Assigned task: Copy every entry precisely.
[Recorded information]
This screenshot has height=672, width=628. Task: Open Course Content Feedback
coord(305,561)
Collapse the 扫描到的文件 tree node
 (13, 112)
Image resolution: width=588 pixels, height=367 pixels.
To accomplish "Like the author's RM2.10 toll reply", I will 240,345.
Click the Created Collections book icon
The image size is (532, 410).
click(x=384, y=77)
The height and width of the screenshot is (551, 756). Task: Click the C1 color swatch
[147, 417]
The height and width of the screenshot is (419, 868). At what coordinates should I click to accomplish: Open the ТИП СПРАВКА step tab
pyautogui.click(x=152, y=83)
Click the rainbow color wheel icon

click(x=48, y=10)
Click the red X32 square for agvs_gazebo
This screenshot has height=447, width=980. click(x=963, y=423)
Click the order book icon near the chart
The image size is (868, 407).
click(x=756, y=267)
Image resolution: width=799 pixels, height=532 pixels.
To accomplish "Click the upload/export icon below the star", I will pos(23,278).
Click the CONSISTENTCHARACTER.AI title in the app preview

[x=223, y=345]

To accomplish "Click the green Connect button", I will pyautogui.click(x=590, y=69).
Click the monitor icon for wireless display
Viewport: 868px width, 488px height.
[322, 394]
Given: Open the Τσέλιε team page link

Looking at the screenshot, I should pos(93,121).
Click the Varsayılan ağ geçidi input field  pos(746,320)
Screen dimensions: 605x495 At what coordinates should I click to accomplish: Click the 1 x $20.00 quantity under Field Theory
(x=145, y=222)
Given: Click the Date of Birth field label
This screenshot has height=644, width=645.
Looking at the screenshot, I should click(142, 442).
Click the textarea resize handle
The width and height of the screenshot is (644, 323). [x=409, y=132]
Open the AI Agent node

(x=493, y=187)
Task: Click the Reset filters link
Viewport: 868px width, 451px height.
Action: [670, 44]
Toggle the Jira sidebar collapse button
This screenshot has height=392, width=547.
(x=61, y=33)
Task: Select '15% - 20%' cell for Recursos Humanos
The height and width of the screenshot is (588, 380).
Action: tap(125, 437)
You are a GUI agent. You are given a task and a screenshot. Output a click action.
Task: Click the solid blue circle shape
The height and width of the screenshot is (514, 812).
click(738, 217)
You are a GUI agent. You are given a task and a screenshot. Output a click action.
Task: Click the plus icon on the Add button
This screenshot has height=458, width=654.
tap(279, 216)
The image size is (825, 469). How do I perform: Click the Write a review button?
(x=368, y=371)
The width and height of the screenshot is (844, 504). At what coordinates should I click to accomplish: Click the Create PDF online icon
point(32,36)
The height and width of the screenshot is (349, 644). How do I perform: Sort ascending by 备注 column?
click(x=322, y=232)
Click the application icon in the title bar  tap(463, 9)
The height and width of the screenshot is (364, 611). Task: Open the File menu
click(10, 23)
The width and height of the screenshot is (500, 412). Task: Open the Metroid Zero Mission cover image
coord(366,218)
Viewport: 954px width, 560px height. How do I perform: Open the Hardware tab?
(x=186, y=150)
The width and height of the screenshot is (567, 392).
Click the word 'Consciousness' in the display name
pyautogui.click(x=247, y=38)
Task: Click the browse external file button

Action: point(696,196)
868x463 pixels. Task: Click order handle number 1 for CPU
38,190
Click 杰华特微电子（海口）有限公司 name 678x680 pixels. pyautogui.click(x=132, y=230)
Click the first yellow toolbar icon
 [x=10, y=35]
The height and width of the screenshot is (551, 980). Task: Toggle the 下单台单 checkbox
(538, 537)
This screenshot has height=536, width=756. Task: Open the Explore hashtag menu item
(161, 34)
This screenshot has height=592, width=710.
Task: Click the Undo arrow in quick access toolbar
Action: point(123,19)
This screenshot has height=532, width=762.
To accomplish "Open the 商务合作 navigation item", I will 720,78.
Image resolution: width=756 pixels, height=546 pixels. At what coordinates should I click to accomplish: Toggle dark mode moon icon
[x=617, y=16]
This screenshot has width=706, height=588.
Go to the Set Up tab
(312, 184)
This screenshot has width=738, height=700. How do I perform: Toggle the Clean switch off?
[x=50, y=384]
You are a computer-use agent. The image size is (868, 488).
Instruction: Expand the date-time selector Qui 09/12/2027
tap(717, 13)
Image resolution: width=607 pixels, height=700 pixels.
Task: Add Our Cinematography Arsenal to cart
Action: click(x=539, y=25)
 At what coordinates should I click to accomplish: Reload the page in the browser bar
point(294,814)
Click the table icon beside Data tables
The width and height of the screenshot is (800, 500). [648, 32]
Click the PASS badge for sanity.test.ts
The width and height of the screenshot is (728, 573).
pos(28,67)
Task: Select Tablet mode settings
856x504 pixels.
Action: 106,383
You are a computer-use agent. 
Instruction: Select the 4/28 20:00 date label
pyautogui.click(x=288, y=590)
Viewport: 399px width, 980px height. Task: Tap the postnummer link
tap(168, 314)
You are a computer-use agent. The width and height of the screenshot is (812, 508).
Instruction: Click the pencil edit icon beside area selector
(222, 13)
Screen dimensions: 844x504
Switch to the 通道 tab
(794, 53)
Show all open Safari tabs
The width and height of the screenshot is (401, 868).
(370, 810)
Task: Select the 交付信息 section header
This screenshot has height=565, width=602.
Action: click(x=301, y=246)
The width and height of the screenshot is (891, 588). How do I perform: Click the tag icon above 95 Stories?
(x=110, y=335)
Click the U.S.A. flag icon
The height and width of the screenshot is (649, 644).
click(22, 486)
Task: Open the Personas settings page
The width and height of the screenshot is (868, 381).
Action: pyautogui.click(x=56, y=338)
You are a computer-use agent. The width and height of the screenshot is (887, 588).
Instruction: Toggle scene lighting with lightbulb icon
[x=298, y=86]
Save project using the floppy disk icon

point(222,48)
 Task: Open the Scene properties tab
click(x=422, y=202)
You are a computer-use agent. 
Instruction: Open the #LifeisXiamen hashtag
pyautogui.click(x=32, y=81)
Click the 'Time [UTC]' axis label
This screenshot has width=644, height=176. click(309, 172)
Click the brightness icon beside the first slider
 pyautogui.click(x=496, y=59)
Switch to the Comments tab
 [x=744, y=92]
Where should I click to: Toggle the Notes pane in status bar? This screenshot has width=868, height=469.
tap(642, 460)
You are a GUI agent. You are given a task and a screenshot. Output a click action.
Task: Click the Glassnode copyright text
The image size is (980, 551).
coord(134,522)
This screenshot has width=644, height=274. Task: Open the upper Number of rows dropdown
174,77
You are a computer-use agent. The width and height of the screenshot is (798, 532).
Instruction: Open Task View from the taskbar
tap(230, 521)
[/Recorded information]
Written response:
This screenshot has height=672, width=628. Task: Open Course Content Feedback
coord(305,561)
Collapse the 扫描到的文件 tree node
 (13, 112)
Image resolution: width=588 pixels, height=367 pixels.
To accomplish "Like the author's RM2.10 toll reply", I will 240,345.
Click the Created Collections book icon
The image size is (532, 410).
click(x=384, y=77)
The height and width of the screenshot is (551, 756). Task: Click the C1 color swatch
[147, 417]
The height and width of the screenshot is (419, 868). At what coordinates should I click to accomplish: Open the ТИП СПРАВКА step tab
pyautogui.click(x=152, y=83)
Click the rainbow color wheel icon

click(x=48, y=10)
Click the red X32 square for agvs_gazebo
This screenshot has height=447, width=980. click(x=963, y=423)
Click the order book icon near the chart
The image size is (868, 407).
click(x=756, y=267)
Image resolution: width=799 pixels, height=532 pixels.
To accomplish "Click the upload/export icon below the star", I will pos(23,278).
Click the CONSISTENTCHARACTER.AI title in the app preview

[x=223, y=345]

To accomplish "Click the green Connect button", I will pyautogui.click(x=590, y=69).
Click the monitor icon for wireless display
Viewport: 868px width, 488px height.
[322, 394]
Given: Open the Τσέλιε team page link

Looking at the screenshot, I should pos(93,121).
Click the Varsayılan ağ geçidi input field  pos(746,320)
Screen dimensions: 605x495 At what coordinates should I click to accomplish: Click the 1 x $20.00 quantity under Field Theory
(x=145, y=222)
Given: Click the Date of Birth field label
This screenshot has height=644, width=645.
Looking at the screenshot, I should click(142, 442).
Click the textarea resize handle
The width and height of the screenshot is (644, 323). [x=409, y=132]
Open the AI Agent node

(x=493, y=187)
Task: Click the Reset filters link
Viewport: 868px width, 451px height.
Action: [670, 44]
Toggle the Jira sidebar collapse button
This screenshot has height=392, width=547.
(x=61, y=33)
Task: Select '15% - 20%' cell for Recursos Humanos
The height and width of the screenshot is (588, 380).
Action: tap(125, 437)
You are a GUI agent. You are given a task and a screenshot. Output a click action.
Task: Click the solid blue circle shape
The height and width of the screenshot is (514, 812).
click(738, 217)
You are a GUI agent. You are given a task and a screenshot. Output a click action.
Task: Click the plus icon on the Add button
This screenshot has height=458, width=654.
tap(279, 216)
The image size is (825, 469). How do I perform: Click the Write a review button?
(x=368, y=371)
The width and height of the screenshot is (844, 504). At what coordinates should I click to accomplish: Click the Create PDF online icon
point(32,36)
The height and width of the screenshot is (349, 644). How do I perform: Sort ascending by 备注 column?
click(x=322, y=232)
Click the application icon in the title bar  tap(463, 9)
The height and width of the screenshot is (364, 611). Task: Open the File menu
click(10, 23)
The width and height of the screenshot is (500, 412). Task: Open the Metroid Zero Mission cover image
coord(366,218)
Viewport: 954px width, 560px height. How do I perform: Open the Hardware tab?
(x=186, y=150)
The width and height of the screenshot is (567, 392).
Click the word 'Consciousness' in the display name
pyautogui.click(x=247, y=38)
Task: Click the browse external file button

Action: point(696,196)
868x463 pixels. Task: Click order handle number 1 for CPU
38,190
Click 杰华特微电子（海口）有限公司 name 678x680 pixels. pyautogui.click(x=132, y=230)
Click the first yellow toolbar icon
 [x=10, y=35]
The height and width of the screenshot is (551, 980). Task: Toggle the 下单台单 checkbox
(538, 537)
This screenshot has height=536, width=756. Task: Open the Explore hashtag menu item
(161, 34)
This screenshot has height=592, width=710.
Task: Click the Undo arrow in quick access toolbar
Action: point(123,19)
This screenshot has height=532, width=762.
To accomplish "Open the 商务合作 navigation item", I will 720,78.
Image resolution: width=756 pixels, height=546 pixels. At what coordinates should I click to accomplish: Toggle dark mode moon icon
[x=617, y=16]
This screenshot has width=706, height=588.
Go to the Set Up tab
(312, 184)
This screenshot has width=738, height=700. How do I perform: Toggle the Clean switch off?
[x=50, y=384]
You are a computer-use agent. The image size is (868, 488).
Instruction: Expand the date-time selector Qui 09/12/2027
tap(717, 13)
Image resolution: width=607 pixels, height=700 pixels.
Task: Add Our Cinematography Arsenal to cart
Action: click(x=539, y=25)
 At what coordinates should I click to accomplish: Reload the page in the browser bar
point(294,814)
Click the table icon beside Data tables
The width and height of the screenshot is (800, 500). [648, 32]
Click the PASS badge for sanity.test.ts
The width and height of the screenshot is (728, 573).
pos(28,67)
Task: Select Tablet mode settings
856x504 pixels.
Action: 106,383
You are a computer-use agent. 
Instruction: Select the 4/28 20:00 date label
pyautogui.click(x=288, y=590)
Viewport: 399px width, 980px height. Task: Tap the postnummer link
tap(168, 314)
You are a computer-use agent. The width and height of the screenshot is (812, 508).
Instruction: Click the pencil edit icon beside area selector
(222, 13)
Screen dimensions: 844x504
Switch to the 通道 tab
(794, 53)
Show all open Safari tabs
The width and height of the screenshot is (401, 868).
(370, 810)
Task: Select the 交付信息 section header
This screenshot has height=565, width=602.
Action: click(x=301, y=246)
The width and height of the screenshot is (891, 588). How do I perform: Click the tag icon above 95 Stories?
(x=110, y=335)
Click the U.S.A. flag icon
The height and width of the screenshot is (649, 644).
click(22, 486)
Task: Open the Personas settings page
The width and height of the screenshot is (868, 381).
Action: pyautogui.click(x=56, y=338)
You are a computer-use agent. The width and height of the screenshot is (887, 588).
Instruction: Toggle scene lighting with lightbulb icon
[x=298, y=86]
Save project using the floppy disk icon

point(222,48)
 Task: Open the Scene properties tab
click(x=422, y=202)
You are a computer-use agent. 
Instruction: Open the #LifeisXiamen hashtag
pyautogui.click(x=32, y=81)
Click the 'Time [UTC]' axis label
This screenshot has width=644, height=176. click(309, 172)
Click the brightness icon beside the first slider
 pyautogui.click(x=496, y=59)
Switch to the Comments tab
 [x=744, y=92]
Where should I click to: Toggle the Notes pane in status bar? This screenshot has width=868, height=469.
tap(642, 460)
You are a GUI agent. You are given a task and a screenshot. Output a click action.
Task: Click the Glassnode copyright text
The image size is (980, 551).
coord(134,522)
This screenshot has width=644, height=274. Task: Open the upper Number of rows dropdown
174,77
You are a computer-use agent. The width and height of the screenshot is (798, 532).
Instruction: Open Task View from the taskbar
tap(230, 521)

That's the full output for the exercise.